About this task:
In the records below, find the line with "Image resolution: width=1600" and the line with "You are a computer-use agent. This". Print both exactly, along with every line between them, and no other line.

Collected data:
========
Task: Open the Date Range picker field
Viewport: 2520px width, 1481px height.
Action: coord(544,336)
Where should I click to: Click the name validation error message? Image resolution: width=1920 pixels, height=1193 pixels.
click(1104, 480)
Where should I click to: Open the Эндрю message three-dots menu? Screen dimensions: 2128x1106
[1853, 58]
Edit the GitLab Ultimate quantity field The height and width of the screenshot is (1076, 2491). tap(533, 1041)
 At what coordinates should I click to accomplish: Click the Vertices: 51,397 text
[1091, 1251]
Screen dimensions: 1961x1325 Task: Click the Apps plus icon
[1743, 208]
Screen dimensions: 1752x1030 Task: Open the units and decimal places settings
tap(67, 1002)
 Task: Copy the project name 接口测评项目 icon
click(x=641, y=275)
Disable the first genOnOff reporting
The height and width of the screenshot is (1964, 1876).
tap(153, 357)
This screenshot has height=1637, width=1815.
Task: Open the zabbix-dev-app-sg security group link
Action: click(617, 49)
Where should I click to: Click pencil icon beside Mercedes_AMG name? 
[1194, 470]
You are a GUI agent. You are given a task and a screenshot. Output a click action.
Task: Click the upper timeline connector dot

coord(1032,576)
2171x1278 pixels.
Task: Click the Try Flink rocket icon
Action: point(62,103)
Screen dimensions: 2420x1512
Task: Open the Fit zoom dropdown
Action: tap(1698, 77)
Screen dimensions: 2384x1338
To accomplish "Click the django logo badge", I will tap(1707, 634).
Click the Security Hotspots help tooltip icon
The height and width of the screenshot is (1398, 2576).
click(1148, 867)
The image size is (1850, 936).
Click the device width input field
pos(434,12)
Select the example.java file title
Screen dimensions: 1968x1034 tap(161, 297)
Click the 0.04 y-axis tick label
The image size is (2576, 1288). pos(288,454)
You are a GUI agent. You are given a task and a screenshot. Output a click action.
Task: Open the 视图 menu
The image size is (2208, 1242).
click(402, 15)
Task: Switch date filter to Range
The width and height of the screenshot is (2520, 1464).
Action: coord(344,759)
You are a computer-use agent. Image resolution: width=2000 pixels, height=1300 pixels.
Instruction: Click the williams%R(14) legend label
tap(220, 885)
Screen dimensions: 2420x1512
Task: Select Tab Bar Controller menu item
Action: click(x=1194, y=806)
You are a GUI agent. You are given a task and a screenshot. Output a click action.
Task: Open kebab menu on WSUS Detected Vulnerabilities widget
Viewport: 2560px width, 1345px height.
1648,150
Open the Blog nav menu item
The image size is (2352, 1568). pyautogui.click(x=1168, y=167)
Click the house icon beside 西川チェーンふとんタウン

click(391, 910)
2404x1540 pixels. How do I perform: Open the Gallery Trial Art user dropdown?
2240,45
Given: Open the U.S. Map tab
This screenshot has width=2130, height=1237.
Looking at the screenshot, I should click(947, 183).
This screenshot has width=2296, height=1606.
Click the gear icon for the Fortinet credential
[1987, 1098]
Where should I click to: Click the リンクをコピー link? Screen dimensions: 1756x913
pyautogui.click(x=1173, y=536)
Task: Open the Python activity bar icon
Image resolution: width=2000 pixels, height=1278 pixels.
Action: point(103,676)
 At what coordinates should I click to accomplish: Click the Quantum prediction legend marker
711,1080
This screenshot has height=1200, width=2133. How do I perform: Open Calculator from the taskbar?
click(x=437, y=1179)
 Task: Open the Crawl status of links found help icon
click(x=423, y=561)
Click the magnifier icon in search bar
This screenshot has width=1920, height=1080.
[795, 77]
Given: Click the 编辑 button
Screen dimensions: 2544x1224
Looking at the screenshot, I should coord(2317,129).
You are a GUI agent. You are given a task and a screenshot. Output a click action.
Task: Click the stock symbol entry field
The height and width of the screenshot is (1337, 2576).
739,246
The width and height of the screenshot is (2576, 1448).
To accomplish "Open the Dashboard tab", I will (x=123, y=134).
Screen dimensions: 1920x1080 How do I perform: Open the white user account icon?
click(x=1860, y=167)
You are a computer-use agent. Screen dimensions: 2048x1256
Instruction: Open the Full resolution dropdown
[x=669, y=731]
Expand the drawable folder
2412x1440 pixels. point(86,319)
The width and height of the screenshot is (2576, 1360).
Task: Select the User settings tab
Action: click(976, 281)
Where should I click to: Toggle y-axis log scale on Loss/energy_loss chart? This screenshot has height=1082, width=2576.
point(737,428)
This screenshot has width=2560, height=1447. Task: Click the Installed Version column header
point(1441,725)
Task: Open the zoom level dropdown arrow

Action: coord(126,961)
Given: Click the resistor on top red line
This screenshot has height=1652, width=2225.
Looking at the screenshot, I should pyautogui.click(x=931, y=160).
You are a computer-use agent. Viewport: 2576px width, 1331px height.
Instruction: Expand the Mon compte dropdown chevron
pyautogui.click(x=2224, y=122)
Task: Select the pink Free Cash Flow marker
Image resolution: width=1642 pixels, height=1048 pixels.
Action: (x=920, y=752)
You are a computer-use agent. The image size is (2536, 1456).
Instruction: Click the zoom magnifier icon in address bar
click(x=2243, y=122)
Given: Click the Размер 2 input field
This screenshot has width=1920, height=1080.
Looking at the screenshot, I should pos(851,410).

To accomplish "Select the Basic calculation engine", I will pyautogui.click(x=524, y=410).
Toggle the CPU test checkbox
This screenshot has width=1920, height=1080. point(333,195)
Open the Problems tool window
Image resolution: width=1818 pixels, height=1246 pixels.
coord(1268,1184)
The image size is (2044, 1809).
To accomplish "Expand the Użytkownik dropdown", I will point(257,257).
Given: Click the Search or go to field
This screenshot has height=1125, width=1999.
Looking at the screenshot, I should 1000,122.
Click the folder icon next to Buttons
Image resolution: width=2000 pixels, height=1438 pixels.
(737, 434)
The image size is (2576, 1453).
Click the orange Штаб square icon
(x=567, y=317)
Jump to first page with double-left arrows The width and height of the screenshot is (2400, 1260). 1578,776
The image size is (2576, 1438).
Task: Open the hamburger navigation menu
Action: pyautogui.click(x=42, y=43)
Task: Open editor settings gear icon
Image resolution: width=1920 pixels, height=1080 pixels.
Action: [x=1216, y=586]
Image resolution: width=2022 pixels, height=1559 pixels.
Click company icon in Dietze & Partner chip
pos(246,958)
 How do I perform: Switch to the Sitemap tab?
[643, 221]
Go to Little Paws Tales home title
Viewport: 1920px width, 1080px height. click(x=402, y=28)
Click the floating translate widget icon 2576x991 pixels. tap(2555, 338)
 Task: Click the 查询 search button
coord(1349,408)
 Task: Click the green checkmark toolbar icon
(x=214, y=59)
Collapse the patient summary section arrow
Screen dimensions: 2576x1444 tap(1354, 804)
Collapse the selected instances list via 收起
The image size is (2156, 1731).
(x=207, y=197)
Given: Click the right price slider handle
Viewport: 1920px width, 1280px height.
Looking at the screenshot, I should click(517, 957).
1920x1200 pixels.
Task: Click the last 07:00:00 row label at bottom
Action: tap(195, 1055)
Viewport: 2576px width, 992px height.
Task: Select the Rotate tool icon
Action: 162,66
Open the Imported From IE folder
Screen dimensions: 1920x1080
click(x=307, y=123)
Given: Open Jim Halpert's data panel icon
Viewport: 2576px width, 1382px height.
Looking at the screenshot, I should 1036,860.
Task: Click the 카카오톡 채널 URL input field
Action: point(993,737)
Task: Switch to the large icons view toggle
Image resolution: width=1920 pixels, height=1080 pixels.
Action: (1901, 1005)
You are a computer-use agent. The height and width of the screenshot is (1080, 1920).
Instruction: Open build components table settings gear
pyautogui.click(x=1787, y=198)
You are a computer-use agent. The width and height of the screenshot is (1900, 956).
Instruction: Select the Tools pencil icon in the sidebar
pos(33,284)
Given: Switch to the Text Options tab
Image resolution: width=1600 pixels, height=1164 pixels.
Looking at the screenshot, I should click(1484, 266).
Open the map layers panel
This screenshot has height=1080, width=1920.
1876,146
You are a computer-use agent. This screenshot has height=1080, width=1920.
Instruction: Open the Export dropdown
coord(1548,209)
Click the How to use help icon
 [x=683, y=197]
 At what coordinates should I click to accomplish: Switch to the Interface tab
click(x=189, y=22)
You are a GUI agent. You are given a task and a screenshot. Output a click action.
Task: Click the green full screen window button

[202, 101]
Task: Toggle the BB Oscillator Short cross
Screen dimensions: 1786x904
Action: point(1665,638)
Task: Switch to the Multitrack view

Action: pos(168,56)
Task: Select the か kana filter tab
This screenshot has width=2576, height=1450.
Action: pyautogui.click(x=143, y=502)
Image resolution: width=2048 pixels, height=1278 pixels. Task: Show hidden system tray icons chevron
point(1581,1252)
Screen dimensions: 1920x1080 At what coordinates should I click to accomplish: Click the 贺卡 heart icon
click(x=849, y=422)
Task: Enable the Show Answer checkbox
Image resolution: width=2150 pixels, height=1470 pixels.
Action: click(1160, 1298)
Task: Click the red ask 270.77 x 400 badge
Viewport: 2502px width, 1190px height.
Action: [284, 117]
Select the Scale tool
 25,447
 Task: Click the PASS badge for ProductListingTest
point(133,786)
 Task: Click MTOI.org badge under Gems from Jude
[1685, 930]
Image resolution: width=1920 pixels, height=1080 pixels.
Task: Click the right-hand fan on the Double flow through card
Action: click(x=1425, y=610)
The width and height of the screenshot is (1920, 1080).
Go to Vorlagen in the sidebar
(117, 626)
========
Response to this task:
Image resolution: width=1600 pixels, height=1164 pixels.
Looking at the screenshot, I should click(1484, 266).
Open the map layers panel
This screenshot has height=1080, width=1920.
1876,146
You are a computer-use agent. This screenshot has height=1080, width=1920.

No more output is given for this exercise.